1 Şubat 2013 Cuma

Çözüm odaklı yaklaşım



      Çözüm Odaklı Danışman Yaklaşımı (ÇODY)’yi geliştiren De Shazer’in (1985) çalışmasına dayanmaktadır.  De Shazer problemden ziyade, çözümlere odaklanmayı öne çıkardı. Danışanları geleneksel modellere göre daha hızlı iyileştiler. Bu yaklaşımda danışanın potansiyellerinin farkına varması, çözümde etkili olacaktır. Danışanların geçmiş başarılarının ve güçlü olduğu alanların altı çizilir. Özgüven sağlama ve yeni başarılarda güçlü yönlerden faydalanılır.
       Geleneksel danışmanlık metotlarında genelde bir problem konuşması geçer ve bu konuşma kişiyi üzebilir, kişi geçmişe gitmekten rahatsız olabilir, geçmişte yaşadığı travmaları, problemleri ifade ederken sıkıntı çekebilir. Problem konuşması yapmak problemlerin olumsuz etkilerinin daha da artmasına neden olabilmekte ve süreç oldukça uzamaktadır.
ÇODY’de Danışan, kişinin problem çözme yeteneklerine odaklanır ve kişinin içinde bulunduğu problemi çözmekte kullanır.
Neden Çözüm odaklı yaklaşım?
     Sanat, edebiyat, antropoloji, politika gibi bilim dalında olduğu gibi psikoloji biliminde de etkisini gösteren, modernizm sonrası anlamına gelen post modernizm akımının bir yaklaşımı olan ÇODY’a göre insanlar birer makine değildir, insanlar farklı ve tektir. Bir davranışın altında yatan birçok neden olabilir. Nedenlere odaklanarak kişinin problemine çözüm aramak gerekli değildir. Çünkü benzer nedenler her kişi için farklı problemlere yol açabilir.
Çody ve öğretmenlerimiz
    Yıllarca özel eğitim kurumları rehberlik servislerinde danışmanlık yaptım. Veli görüşmeleri, öğrenci takibi, idare ve öğretmenlerle olan danışmanlık hizmetleri, rehberlik servisinin faaliyetleridir. Öğretmenler, veliler, rehberlik hizmetini yürütmeye çalışan danışmandan çok şey beklerler. Psikolojik Danışmanın sihirli bir değneğinin olmadığını göremezler. Çok sorunlu az sayıda öğrenci, danışmanın kısıtlı zamanı tükettiğinden, diğer öğrencilere selam verecek zaman bulamaz. Tansiyonun düşürülmeye alışıldığı bir süreç yaşanır. Kimse halinden memnun değildir.
- - -
Yapacağınız iş – Yukarıdaki çözüm odaklı yaklaşım yazısından "1 Şubat 2013" sözleriyle başlayıp "güçlü yönlerden faydalanılır." sözlerine kadar giden kısmı harfi harfine kopyalayın.
- - -
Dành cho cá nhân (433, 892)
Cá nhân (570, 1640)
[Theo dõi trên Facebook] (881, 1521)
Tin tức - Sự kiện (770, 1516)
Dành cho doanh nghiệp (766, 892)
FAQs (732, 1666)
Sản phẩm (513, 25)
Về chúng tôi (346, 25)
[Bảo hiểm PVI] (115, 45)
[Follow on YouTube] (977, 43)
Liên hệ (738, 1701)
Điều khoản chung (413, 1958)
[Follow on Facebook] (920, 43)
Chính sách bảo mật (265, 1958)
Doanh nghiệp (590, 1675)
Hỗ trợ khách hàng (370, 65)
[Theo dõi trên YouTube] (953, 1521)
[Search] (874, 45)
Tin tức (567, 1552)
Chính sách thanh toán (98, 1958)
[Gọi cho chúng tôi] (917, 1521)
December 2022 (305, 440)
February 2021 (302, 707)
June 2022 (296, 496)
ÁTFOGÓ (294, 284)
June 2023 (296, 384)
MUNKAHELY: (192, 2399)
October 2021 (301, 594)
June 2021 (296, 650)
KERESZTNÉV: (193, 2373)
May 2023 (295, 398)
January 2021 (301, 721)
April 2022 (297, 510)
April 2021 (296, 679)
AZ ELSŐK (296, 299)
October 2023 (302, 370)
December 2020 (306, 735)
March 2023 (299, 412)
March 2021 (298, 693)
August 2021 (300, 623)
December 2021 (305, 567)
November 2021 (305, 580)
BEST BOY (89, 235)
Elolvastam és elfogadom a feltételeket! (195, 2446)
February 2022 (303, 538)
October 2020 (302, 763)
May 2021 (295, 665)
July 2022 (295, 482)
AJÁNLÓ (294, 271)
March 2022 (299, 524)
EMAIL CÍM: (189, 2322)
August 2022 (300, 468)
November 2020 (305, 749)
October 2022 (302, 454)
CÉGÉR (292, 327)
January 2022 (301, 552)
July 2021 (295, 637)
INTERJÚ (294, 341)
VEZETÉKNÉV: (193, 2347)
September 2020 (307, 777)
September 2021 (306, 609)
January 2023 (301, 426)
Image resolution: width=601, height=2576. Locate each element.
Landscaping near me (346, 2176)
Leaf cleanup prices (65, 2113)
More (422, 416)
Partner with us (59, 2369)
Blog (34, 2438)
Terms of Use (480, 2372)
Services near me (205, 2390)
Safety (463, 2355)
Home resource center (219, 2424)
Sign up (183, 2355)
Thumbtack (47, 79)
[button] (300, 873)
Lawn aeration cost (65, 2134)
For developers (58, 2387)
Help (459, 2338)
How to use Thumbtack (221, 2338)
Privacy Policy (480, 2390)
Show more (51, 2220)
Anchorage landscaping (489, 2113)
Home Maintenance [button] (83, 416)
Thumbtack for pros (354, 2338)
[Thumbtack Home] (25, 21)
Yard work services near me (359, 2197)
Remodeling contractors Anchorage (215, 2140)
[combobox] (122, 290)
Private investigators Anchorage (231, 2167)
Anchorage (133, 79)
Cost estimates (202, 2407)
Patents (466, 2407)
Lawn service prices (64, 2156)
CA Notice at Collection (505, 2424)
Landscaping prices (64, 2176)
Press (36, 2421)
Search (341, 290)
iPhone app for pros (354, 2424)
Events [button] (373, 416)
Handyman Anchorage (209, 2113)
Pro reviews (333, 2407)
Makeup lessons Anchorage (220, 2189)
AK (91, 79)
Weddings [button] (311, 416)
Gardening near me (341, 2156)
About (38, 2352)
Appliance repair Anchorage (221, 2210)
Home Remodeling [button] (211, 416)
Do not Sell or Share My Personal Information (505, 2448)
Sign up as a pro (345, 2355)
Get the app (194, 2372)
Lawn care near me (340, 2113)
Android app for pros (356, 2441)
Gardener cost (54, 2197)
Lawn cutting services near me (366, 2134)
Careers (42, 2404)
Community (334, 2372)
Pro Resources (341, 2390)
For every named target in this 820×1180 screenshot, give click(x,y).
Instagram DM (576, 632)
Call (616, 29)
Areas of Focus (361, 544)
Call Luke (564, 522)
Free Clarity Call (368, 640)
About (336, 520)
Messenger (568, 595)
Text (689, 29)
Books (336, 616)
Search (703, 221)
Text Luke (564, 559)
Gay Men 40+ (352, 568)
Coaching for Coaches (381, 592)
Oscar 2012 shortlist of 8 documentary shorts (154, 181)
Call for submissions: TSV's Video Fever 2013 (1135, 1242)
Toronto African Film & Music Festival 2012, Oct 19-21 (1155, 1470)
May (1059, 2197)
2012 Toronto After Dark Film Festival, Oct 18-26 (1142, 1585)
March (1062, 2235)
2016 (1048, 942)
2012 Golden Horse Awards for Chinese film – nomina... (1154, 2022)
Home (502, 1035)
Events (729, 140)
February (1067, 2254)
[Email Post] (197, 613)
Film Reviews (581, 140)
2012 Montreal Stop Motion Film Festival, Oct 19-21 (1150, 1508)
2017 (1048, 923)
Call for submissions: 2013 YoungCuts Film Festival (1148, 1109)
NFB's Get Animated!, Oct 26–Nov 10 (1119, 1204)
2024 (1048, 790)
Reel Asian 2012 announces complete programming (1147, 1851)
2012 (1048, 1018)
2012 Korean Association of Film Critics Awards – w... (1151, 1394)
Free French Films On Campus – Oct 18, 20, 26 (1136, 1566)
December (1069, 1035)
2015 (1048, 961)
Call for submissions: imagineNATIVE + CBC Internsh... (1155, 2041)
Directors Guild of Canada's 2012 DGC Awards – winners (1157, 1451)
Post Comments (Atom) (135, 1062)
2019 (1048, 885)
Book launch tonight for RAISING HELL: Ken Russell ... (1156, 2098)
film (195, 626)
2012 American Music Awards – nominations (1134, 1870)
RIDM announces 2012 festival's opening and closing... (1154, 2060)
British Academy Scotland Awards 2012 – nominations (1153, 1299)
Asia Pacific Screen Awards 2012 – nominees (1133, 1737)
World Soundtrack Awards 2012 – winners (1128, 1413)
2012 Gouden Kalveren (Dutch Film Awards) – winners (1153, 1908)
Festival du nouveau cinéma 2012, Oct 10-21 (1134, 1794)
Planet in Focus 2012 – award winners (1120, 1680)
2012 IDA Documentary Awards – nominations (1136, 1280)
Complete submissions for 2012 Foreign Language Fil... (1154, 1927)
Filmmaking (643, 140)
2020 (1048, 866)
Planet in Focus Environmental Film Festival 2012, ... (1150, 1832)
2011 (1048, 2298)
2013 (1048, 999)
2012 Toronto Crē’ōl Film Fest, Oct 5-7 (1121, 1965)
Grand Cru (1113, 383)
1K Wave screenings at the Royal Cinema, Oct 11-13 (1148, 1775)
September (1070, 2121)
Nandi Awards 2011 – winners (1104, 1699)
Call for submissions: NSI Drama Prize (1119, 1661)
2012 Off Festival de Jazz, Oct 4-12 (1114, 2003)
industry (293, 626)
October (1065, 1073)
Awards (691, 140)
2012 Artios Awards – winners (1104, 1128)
- - -
Tam cevap –
1 Şubat 2013 Cuma

Çözüm odaklı yaklaşım



      Çözüm Odaklı Danışman Yaklaşımı (ÇODY)’yi geliştiren De Shazer’in (1985) çalışmasına dayanmaktadır.  De Shazer problemden ziyade, çözümlere odaklanmayı öne çıkardı. Danışanları geleneksel modellere göre daha hızlı iyileştiler. Bu yaklaşımda danışanın potansiyellerinin farkına varması, çözümde etkili olacaktır. Danışanların geçmiş başarılarının ve güçlü olduğu alanların altı çizilir. Özgüven sağlama ve yeni başarılarda güçlü yönlerden faydalanılır.